Choudhury is also collaborating with David Vanderbilt to develop “beyond-DFT” methods, applying them to quantum materials, and integrating those methods and datasets into Jarvis.

“The DFT has some important approximations,” Vanderbilt said. “Since the electrons are assumed to be free, you miss some special and interesting behavior in quantum materials, leading to implications beyond the general expectation of a general theory.”

These include, but are not limited to, unconventional superconductivity, the quantum Hall effect, and topological magnetic structures. “For these classes of materials, simple DFT does not work well enough,” he continued. “Our database takes three or four high-level beyond-DFT approaches to give the community a better understanding of how answers may differ depending on the underlying approach.”

By establishing a database of potential materials and developing tools to automate the screening, Choudhury hopes to speed up the pipeline of discovery, bringing Iron Man-like capabilities closer to reality.

“Imagine the day when a model that can predict a new material, a new drug — and say, ‘Out of a million molecules, try this first. Choudhary said. “That’s the golden age of physics.”

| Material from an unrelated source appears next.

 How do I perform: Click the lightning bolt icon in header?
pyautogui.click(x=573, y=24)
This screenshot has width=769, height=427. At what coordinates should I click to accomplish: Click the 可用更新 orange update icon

Improving Machine Learning for Material Design


more information:
Kamal Choudhary et al, Atomic Line Graph Neural Networks for Better Material Property Predictions, NPJ Computational Materials (2021). DOI: 10.1038/s41524-021-00650-1

Provided by Texas Advanced Computing Center

Citation: AI Assistant for Materials Discovery (2022, February 14) Retrieved 30 March 2022 from https://techxplore.com/news/2022-02-ai-material-discovery.html.

This document is subject to copyright. No part may be reproduced without written permission, except for any fair use for the purpose of personal study or research. The content is provided for information purposes only.

Related Posts

Leave a Reply

Your email address will not be published.